* [TASKS TO CARRY OUT]:
1) In the text on the MOP analysis, what does projection_mop() do by default?
2) State whether each of the following statements agrees with the text on the MOP analysis. Answer yes or no for each, and quote the deciding words of the text. (a) For single_mop(), the data of interest is a SpatRaster representing a single scenario. (b) Setting subset_variables = FALSE is the preferred option. (c) The MOP metric was introduced by Cobos et al. 2024.
3) Continue the text on the MOP analysis, starting after its final sentence.

* [QUOTED TEXT]:
Note that temperatures are expected to exceed the current maximum temperature in most of the area under future conditions.

The functions single_mop() and projection_mop() compute the Mobility-Oriented Parity (MOP) metric (Owens et al. 2013) with recent updates implemented in the mop package (Cobos et al. 2024). This metric calculates dissimilarity between training and projection conditions, and detect areas with conditions outside training ranges. Areas identified outside training ranges and those with large dissimilarity (distances) values are where model predictions are a product of extrapolation. Depending on how the model is predicting outside ranges (see response curves), interpreting those results can be risky because of uncertainties in prediction behavior (hence the term extrapolation risks).

The MOP analysis requires the following inputs:

Reference data: An object of class fitted_models returned by the fit_selected() function, or an object of class prepared_data returned by prepare_data(). These objects contain the environmental data used during model training.
Data of interest for analysis:
- For single_mop(), a SpatRaster with the environmental variables representing a single scenario for model projections.
- For projection_mop(), an object of class projection_data returned by the prepare_projection() function, with the paths to raster layers representing environmental conditions of multiple scenarios for model projections.

Important note: Most likely, MOP needs to consider only the variables used in the selected models. For that reason, using a fitted_models object and setting subset_variables = TRUE is preferred.

By default, projection_mop() does not compute distances and performs a basic type of MOP, which highlights only regions with conditions outside training ranges. Alternatively, you can set:

type = "simple" to compute an additional layer with the number of variables with values outside training conditions per location.

Records from a collection:
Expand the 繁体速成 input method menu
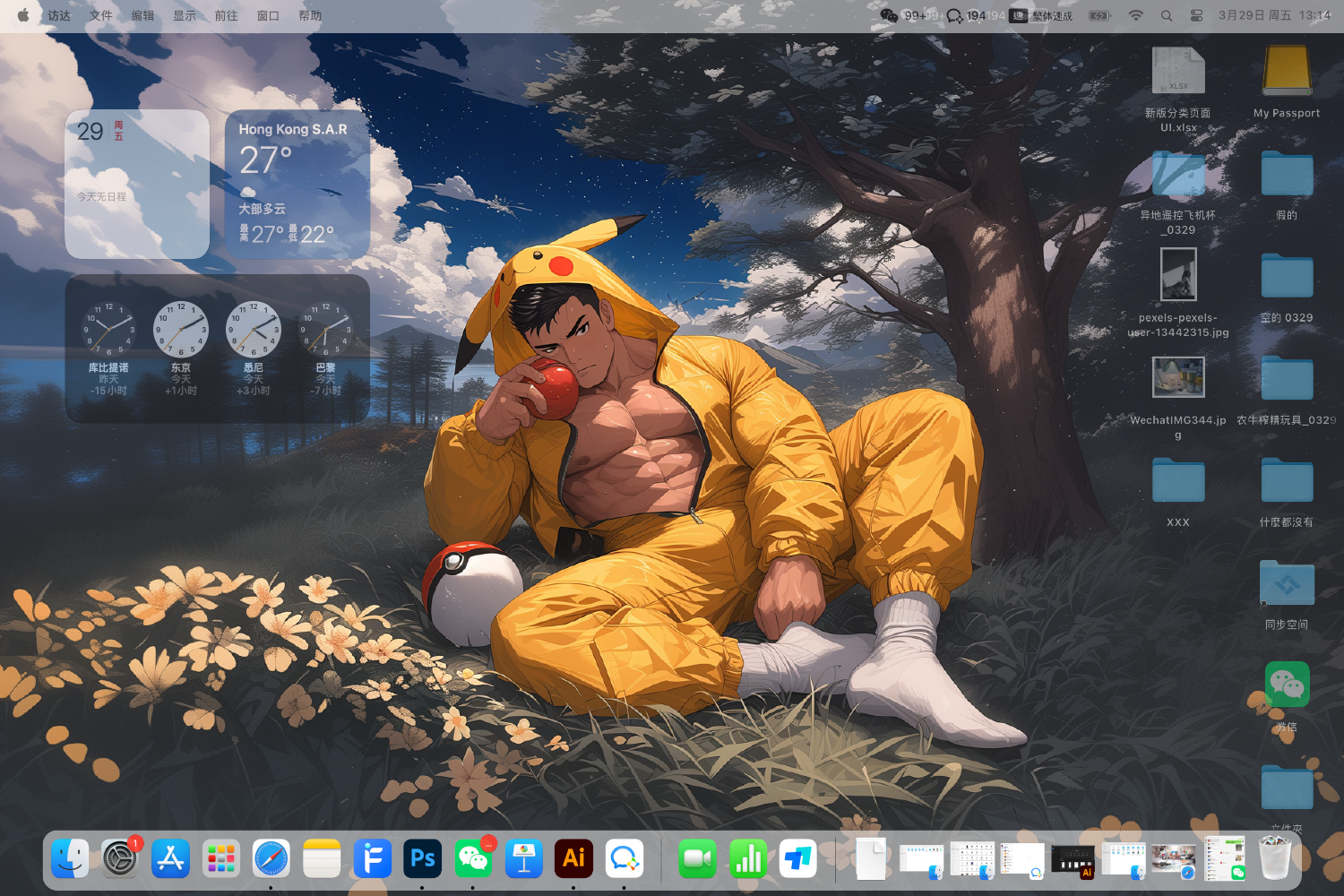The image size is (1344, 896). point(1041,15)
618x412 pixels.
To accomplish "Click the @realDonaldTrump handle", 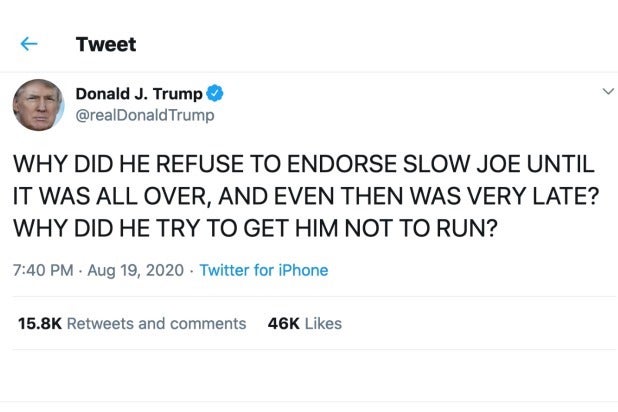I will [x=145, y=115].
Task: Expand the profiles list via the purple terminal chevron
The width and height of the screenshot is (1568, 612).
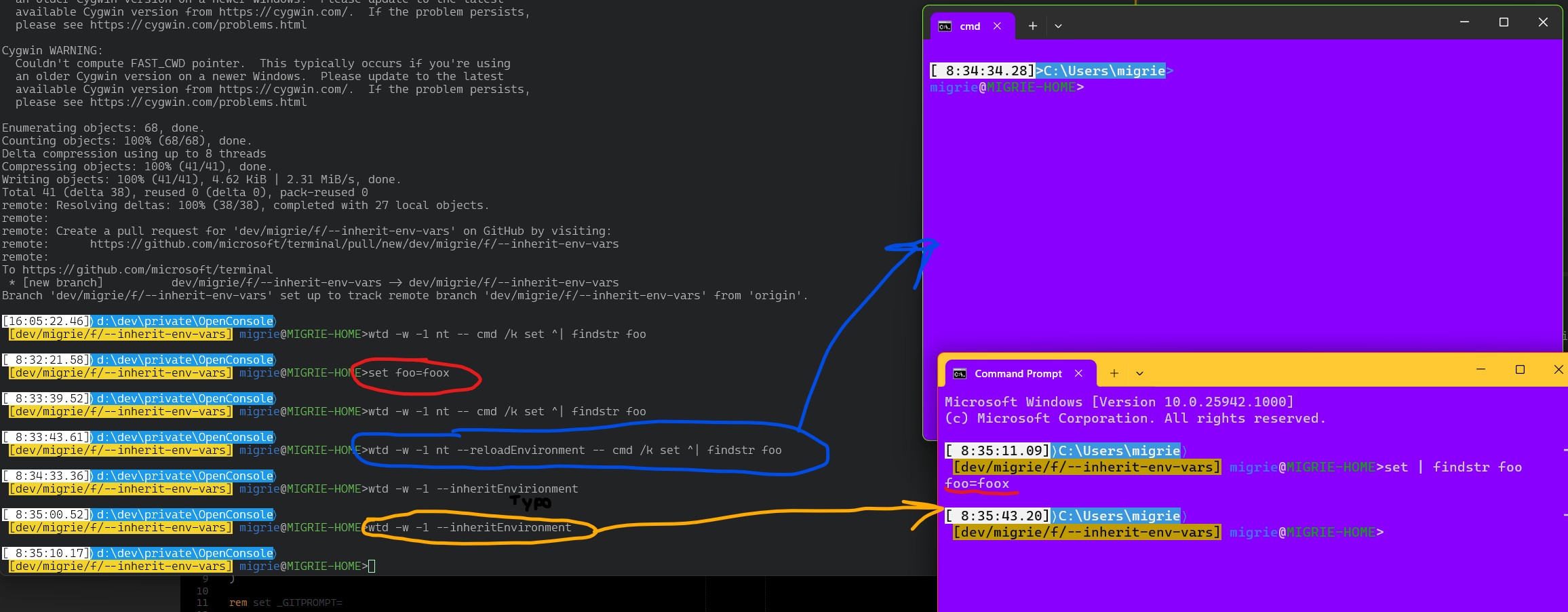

* [FINAL ANSWERS]:
1) By default, projection_mop() does not compute distances and performs a basic type of MOP that highlights only regions with conditions outside training ranges.

2)
(a) Yes: "For single_mop(), a SpatRaster with the environmental variables representing a single scenario for model projections."
(b) No: "using a fitted_models object and setting subset_variables = TRUE is preferred."
(c) No: "the Mobility-Oriented Parity (MOP) metric (Owens et al. 2013)"

3)
type = "detailed" to add multiple layers that identify exactly which variables exhibit conditions outside training ranges, and how.
calculate_distance = TRUE to compute multivariate distances from training to all conditions in the scenarios of projections.

Below, we perform a detailed MOP to identify areas with extrapolation risk in the future scenarios for which predictions were made:

# Create a folder to save MOP results
out_dir_mop <- file.path(tempdir(), "MOPresults")
dir.create(out_dir_mop, recursive = TRUE)

# Run MOP
kmop <- projection_mop(data = fitted_model_maxnet, projection_data = pr, 
                       subset_variables = TRUE,
                       calculate_distance = TRUE,
                       out_dir = out_dir_mop, 
                       type = "detailed", 
                       overwrite = TRUE, progress_bar = FALSE)

This application returns a mop_projections object, which contains the paths to the directories where the results were saved. This object can be used with the import_results() function to load the results.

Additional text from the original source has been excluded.